Effective Data Visualisation with R
Graphic Design

Paul Murrell
The University of Auckland

Review

  • A data visualisation consists of data symbols, guides, and labels.

  • We produce data symbols by mapping data values to the visual features of a shape.

  • Which visual feature we choose depends on:

    • Whether we have quantitative or qualitative data.
    • The accuracy and capacity of the visual feature.
    • The question we are interested in answering.

What is Data Visualisation?

  • We have so far looked at the components that make up a data visualisation - data symbols, guides, and labels - in isolation from one another.

  • In this topic, we consider the overall arrangement and layout of a data visualisation.

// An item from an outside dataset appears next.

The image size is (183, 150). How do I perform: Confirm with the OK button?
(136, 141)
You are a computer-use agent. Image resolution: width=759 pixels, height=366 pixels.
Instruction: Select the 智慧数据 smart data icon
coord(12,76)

  • Design ideas are aimed at improving aesthetic appeal.

  • Design ideas also help to produce more consistent, coherent, and comprehensible data visualisations.

Graphic Design

  • CRAP design

  • {ggplot2} themes

  • Fancier Text

  • Clutter

CRAP Design

CRAP Design

  • Robin Williams popularised four standard design principles: contrast, repetition, alignment, and proximity.

Contrast

  • The principle of contrast states that different elements of an image should either be obviously similar or obviously different.

Contrast

  • Contrast should help the viewer to focus on the important elements of the data visualisation.

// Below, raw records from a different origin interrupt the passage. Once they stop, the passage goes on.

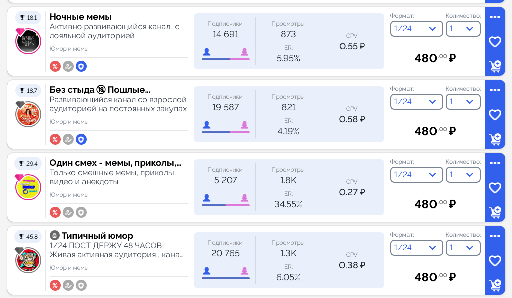Screen dimensions: 512x298
Task: Add Типичный юмор to cart
Action: click(x=495, y=285)
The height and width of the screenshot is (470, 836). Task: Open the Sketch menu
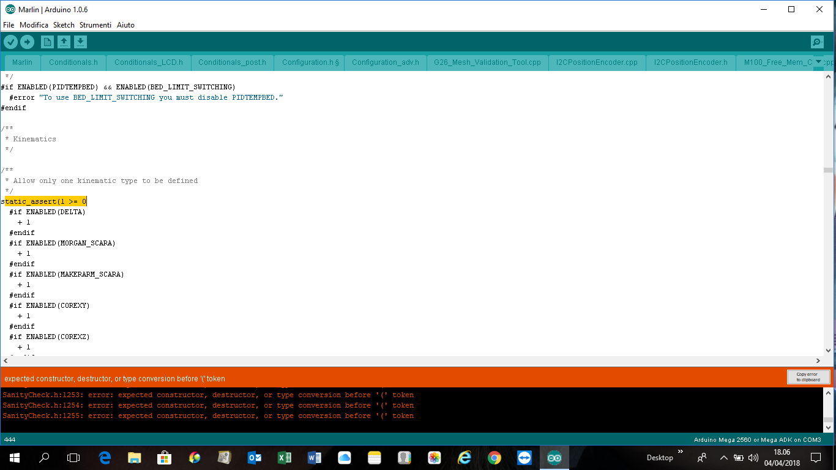[64, 25]
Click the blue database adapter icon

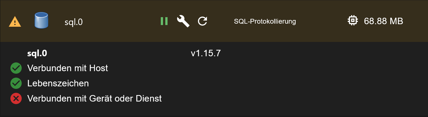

  • Contrast is related to pre-attentive pop out.

Contrast

  • An example of contrast is the use of colourful lines against the dull grey background.

  • This helps the viewer to focus on the main data elements of the plot.

Repetition

  • The principle of repetition states that related elements of an image should have similar visual features.

Repetition

  • Repetition provides a structure and organisation that helps the viewer to navigate and comprehend an image.

  • Repetition relates to Gestalt grouping.

Repetition

  • An example of repetition is the use of consistent colours between the lines in the main plot and the lines in the legend.

Alignment

  • The principle of alignment states that every element of an image should be aligned in some way with another element of the image.

Alignment

  • Alignment helps to make an image look cleaner and more orderly, which again helps with navigation and reduces the cognitive load.

Alignment

  • Examples of alignment are the left-justification of the plot title relative to the grey background and the legend title relative to the legend background.

Proximity

  • The principle of proximity states that related elements of an image should be placed close together.

  • Proximity relates to Gestalt grouping.

Proximity

  • Proximity also helps with structure and organisation, particularly to help the viewer to identify elements that belong together as a group.

Proximity

  • An example of proximity is the placement of the elements of the plot legend

  • The elements of the legend are close to each other, with an empty margin between them and the main plot.

CRAP Design

  • We can apply each of the CRAP principles of graphic design to both critically assess an existing data visualisation and to suggest ideas for improvement.

Contrast

  • We can increase the contrast between elements:

    • The title and the lines and labels that represent the data.
    • The background, grid lines, and axis labels.
  • There is now more emphasis on the title and the data.

Alignment

  • We can align multiple elements with both the left and right ends of the data lines.

  • There is now a simpler and cleaner structure.

Repetition

  • We can repeat the colours in lines and labels.

  • This creates clear groupings of these elements.

Proximity

  • We can increase the proximity of the labels and the lines.

  • This removes the need for a separate legend, further simplifying the plot.

{ggplot2} themes

Themes in {ggplot2}

  • Producing a complete data visualisation involves making a lot of design decisions.

  • Part of the convenience of {ggplot2} comes from the fact that it makes a lot of decisions for us.

  • If we want to control the contrast, repetition, alignment, and proximity of visual elements, we need to take control of these decisions.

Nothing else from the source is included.